Un ex-responsable militaire des anti-balaka, Maxime Mokom, a comparu mardi devant les juges de la Cour pénale internationale. Arrêté au Tchad fin février, il avait été envoyé à La Haye le 14 mars, sur la base d’un mandat d’arrêt confidentiel émis en décembre 2018. Il est soupçonné de crimes contre l’humanité et crimes de guerre commis en 2013 et 2014 en Centrafrique. Stéphanie Maupas a assisté à cette audience.

Assassiner en masse des ressortissants musulmans tchadiens, ou des centrafricains d’origine tchadienne se paye toujours un jour.

Devant les juges de la CPI, Maxime Mokom n’a pas été très loquace. Destinée à vérifier son identité et l’informer de ses droits, sa première comparution n’aura duré qu’une trentaine de minutes.

Assez pour que son avocat, Nick Kaufman, dénonce ses conditions d’arrestation et de détention au Tchad fin février : « Le 27 février, il a été surpris sur une route poussiéreuse proche de la frontière avec la Centrafrique, poussé brutalement sur le siège arrière d’un véhicule de sécurité et conduit en direction de Ndjamena pendant 13 heures dans une chaleur torride entre deux officiers de sécurité. À son arrivée, il a été jeté dans une cellule crasseuse infestée par les moustiques, dans un donjon de l’agence nationale de sécurité ».

Mise en accusation en janvier 2023

Ce n’est pas la première fois qu’un suspect se plaint à la CPI des méthodes de détention, voire.

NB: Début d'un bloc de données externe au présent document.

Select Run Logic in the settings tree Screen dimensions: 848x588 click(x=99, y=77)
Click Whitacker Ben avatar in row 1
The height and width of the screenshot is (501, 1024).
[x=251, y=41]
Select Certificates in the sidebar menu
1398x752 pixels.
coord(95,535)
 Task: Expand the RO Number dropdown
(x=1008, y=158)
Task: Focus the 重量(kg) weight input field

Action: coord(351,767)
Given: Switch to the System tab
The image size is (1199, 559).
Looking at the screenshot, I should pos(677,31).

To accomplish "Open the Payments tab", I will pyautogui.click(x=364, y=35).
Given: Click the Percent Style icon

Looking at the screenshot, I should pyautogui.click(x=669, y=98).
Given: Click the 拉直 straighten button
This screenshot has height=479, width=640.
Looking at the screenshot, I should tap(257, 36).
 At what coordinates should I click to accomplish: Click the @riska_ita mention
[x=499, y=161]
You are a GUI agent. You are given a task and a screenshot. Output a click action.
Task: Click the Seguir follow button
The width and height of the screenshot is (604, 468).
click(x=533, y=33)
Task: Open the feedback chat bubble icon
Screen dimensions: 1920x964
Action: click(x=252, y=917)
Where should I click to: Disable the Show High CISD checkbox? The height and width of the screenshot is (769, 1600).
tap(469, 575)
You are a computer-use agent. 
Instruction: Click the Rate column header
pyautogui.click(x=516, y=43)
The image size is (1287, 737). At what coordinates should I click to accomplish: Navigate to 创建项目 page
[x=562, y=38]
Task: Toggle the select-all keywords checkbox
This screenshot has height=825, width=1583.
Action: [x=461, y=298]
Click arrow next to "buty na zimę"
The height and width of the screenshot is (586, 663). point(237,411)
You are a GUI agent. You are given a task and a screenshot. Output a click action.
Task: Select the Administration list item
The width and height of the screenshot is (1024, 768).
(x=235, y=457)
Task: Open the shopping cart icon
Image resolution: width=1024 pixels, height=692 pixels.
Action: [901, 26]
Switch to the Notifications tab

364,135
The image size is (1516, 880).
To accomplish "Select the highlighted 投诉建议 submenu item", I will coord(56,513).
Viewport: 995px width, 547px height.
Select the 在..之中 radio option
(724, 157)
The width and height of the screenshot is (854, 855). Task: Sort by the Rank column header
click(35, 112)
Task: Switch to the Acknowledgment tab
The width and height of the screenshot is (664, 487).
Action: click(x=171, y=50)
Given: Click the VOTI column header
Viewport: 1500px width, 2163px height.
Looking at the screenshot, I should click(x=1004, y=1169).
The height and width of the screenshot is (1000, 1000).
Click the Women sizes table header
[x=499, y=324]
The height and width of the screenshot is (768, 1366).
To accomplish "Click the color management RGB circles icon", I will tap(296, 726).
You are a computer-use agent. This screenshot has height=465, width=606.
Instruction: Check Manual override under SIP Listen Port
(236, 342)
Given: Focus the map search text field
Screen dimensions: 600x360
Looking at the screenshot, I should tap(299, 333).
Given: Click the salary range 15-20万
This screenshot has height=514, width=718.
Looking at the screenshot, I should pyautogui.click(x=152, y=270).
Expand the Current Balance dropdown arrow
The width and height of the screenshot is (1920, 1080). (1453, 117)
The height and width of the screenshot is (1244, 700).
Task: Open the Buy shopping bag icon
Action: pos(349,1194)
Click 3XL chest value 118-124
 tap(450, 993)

D’interrogatoire dans le pays où il a été arrêté. Mais la Cour ne s’estime responsable qu’à partir du moment où les suspects lui sont remis en main propre. L’ancien responsable anti-balaka n’a rien dit de sa nouvelle prison, à La Haye. Il devrait y passer du temps. Les juges ont annoncé que les audiences de mise en accusation auront lieu en janvier 2023.